Literarily impaired

I’m pretty sure I’ve been the victim of some sort of literary trauma. A literary lobotomy maybe? I mentioned a few months ago about last year just being the Year I Didn’t Read. According to my Goodreads 2012 bookshelf, I read a whopping 18 books that year. That’s pathetic.

I made a concerted effort to read this year (okay, I tried) and I’ve been frustrated by the results. It’s December and I’ve read 9 books. I can’t believe that’s even possible — the December thing, and the 9 books thing.

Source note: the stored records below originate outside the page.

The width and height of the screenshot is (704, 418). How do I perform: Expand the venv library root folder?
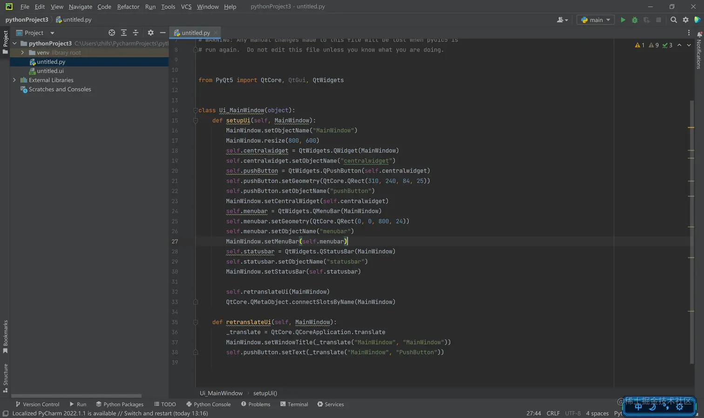[x=22, y=53]
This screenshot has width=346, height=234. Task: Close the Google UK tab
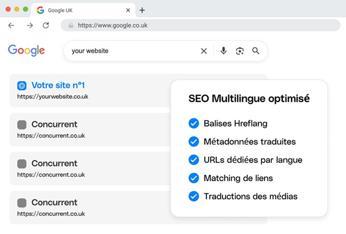[128, 10]
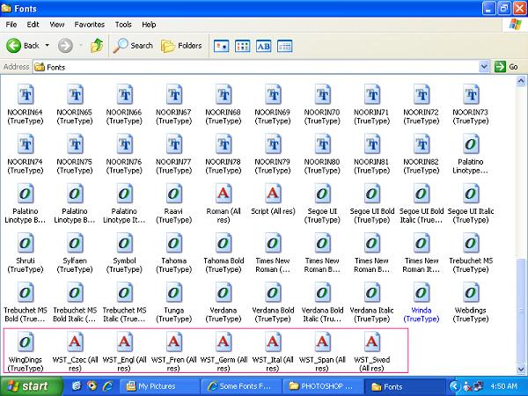Image resolution: width=528 pixels, height=396 pixels.
Task: Expand the Address bar dropdown
Action: [484, 67]
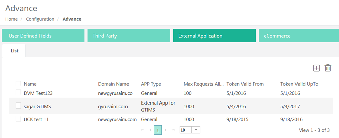
Task: Click the trash delete icon
Action: pos(328,68)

I’ve always been the reads-a-new-book-every-3-days kind of girl. But I think I’ve started about 25 books this year that I just never finished. They’re piled up around my room with little ribbons/receipts/dog-ears about 50 pages in. I get bored or I get distracted and by the time I think to go back to them I’ve forgotten the story. And I don’t feel like re-starting.

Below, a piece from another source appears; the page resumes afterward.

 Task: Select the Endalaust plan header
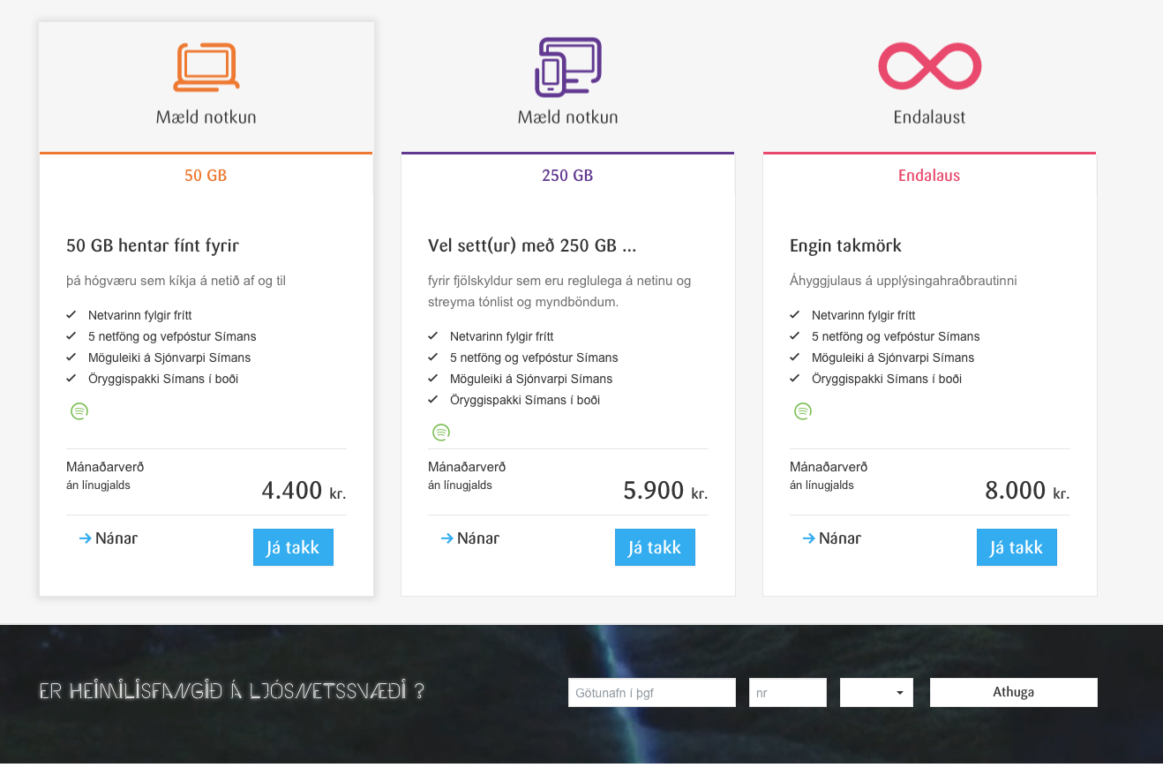928,116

What do I do? I’m actually writing this because I just finished book #9 of 2013 this morning. I’m sure my roommate is having some sort of fit somewhere because I read it on my Kindle (which she refers to as my “fakebook”). I am in crisis mode. I can’t finish this year having only read 9 books. There are 29 more days — I’ve got to try to read 10 books so I at least do better than I did last year. More importantly, I’ve got to find my love of literature. Apparently it’s been chased down a dark alley or abandoned somewhere, which I feel bad about. The good thing is, I am going to try to save it.